In fact, he combined Pan-Arabism, nationalism, anti-colonialism and anti-Zionism. In his book, "Nasser's Egypt, Arab Nationalism, and the United Arab Republic," James Jankowski said he promoted unity, arguing that he did so to prevent Syria from going communist.
Referring to the "logic of the Cold War," Baer said America was willing to support radical Islamists as long as "Allah agreed to fight on our side....If Allah (wanted) political assassination(s), that was fine too, as long as no one talked about it in polite company."
In the 1920s, Britain established the MB's precursor, the Society of Propaganda and Guidance. They used it to back colonial rule. Its journal, The Lighthouse, attacked Egyptian nationalists wanting self-determination.
They called them "atheists and infidels." Its Institute of Propaganda and Guidance taught regional Islamists political agitation methods to contest anti-colonialism back home. Hassan al-Banna, one its graduates, founded the MB in 1928.

## Source material

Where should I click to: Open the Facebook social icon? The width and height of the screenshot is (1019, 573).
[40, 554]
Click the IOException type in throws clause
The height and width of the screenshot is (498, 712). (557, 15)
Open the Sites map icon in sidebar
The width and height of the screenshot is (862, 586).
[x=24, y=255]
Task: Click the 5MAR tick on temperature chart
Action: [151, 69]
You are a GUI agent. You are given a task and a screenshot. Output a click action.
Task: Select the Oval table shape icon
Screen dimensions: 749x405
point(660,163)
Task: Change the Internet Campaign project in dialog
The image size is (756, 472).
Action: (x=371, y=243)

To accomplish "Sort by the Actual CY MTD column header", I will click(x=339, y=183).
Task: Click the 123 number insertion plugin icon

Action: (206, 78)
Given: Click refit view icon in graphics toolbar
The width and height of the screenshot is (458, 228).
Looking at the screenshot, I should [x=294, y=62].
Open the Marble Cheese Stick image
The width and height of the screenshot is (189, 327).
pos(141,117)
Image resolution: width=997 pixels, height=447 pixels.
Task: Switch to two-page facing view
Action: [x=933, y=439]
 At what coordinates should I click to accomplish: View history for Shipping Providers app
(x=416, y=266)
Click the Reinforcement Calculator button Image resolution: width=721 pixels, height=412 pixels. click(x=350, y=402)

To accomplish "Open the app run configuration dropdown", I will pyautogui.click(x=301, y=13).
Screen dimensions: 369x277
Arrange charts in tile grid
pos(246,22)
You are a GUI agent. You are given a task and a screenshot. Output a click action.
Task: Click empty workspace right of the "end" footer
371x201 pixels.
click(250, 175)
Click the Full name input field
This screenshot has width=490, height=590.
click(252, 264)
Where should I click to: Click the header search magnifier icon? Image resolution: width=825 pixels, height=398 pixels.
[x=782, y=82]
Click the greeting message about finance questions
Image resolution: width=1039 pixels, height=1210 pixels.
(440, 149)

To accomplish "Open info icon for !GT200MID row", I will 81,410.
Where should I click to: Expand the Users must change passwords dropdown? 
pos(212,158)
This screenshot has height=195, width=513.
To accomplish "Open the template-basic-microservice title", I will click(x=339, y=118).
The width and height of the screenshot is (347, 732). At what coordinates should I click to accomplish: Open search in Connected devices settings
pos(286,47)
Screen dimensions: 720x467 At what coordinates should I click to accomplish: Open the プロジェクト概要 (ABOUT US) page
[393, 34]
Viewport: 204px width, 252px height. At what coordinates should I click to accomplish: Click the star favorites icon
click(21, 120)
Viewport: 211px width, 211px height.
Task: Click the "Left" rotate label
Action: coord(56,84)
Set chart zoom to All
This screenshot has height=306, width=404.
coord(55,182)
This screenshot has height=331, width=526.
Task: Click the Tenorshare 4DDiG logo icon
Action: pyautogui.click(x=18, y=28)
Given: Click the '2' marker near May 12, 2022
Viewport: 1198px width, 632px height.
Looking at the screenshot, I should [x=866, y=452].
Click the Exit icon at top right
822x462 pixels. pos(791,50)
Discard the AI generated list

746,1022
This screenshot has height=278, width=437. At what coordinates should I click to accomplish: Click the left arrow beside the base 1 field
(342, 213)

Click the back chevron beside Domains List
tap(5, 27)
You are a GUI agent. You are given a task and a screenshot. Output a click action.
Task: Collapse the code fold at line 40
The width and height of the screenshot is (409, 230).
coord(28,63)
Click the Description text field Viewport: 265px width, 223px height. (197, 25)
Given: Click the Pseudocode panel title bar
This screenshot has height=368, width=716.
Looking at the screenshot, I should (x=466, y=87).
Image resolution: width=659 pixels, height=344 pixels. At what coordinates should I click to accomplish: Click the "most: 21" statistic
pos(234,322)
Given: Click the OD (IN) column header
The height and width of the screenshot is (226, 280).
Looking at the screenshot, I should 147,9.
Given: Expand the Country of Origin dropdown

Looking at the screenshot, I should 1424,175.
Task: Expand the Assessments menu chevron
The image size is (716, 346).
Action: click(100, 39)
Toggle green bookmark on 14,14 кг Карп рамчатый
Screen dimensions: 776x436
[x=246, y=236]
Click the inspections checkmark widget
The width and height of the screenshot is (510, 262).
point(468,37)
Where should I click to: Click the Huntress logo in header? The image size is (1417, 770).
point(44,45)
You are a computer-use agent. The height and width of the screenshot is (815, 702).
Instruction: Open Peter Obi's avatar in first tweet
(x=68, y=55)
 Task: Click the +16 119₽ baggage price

## Instructions
- 1) Answer these questions from the passage on Egypt and the MB:
(a) What was the name of the MB's precursor that Britain established in the 1920s?
(b) In what year did Hassan al-Banna found the MB?
(c) What was the title of the journal that attacked Egyptian nationalists?
- 2) Using the passage on Egypt and the MB, explain in one to three sentences why Britain established the Society of Propaganda and Guidance.
- 3) Supply the next part of the passage on Egypt and the MB, picking up after its final sentence.

## Responses per task
- 1)
(a) The Society of Propaganda and Guidance.
(b) 1928.
(c) The Lighthouse.

- 2) Britain used the Society of Propaganda and Guidance to back colonial rule. Its journal attacked Egyptian nationalists who wanted self-determination. Its Institute of Propaganda and Guidance taught regional Islamists political agitation methods to contest anti-colonialism back home.

- 3)
In his book "Devil's Game: How the United States Helped Unleash Fundamentalist Islam," Robert Dreyfuss called MB an "unabashed British intelligence front," operating in Egypt, Transjordan, Syria, Lebanon and Palestine.
In 1952, Gamal Abdel Nasser helped overthrow the Egyptian and Sudanese monarchies. After he became president in 1956, MB was used as a weapon against him. Saudi leaders provided funding and sanctuary after his crackdown. At the same time, America offered support as a bulwark against secular nationalism and communism.
"In 1974, the Muslim Brotherhood formally issued a declaration commanding its members to support Sadat's pro-IMF infitah (economic opening). Such an action was true to form for political Islam."
Throughout its history, MB members have been militantly pro-capitalist and against class-struggle on principle. Rarely did they support the poor, disenfranchised, or downtrodden. In Egypt, they didn't side with aggrieved workers or farmers who lost out under Sadat.
Instead they opposed unions and leftists besides engaging in strikebreaking. In turn, they were supported by wealthy financial and business interests, often secretly, including the Saudis. They also created their own businesses and banks, including the Faisal Islamic Bank of Egypt in 1976. It became a cornerstone of Islamic banks run by Saudi Prince Mohammed al-Faisal, son of King Faisal.
Moreover, Uthman Ahmed Uthman, a wealthy industrialist called "the Egyptian Rockefeller" actively bankrolled the MB in the 1970s. Its ideology and Islamic banking catapulted right-wing Islam to worldwide power.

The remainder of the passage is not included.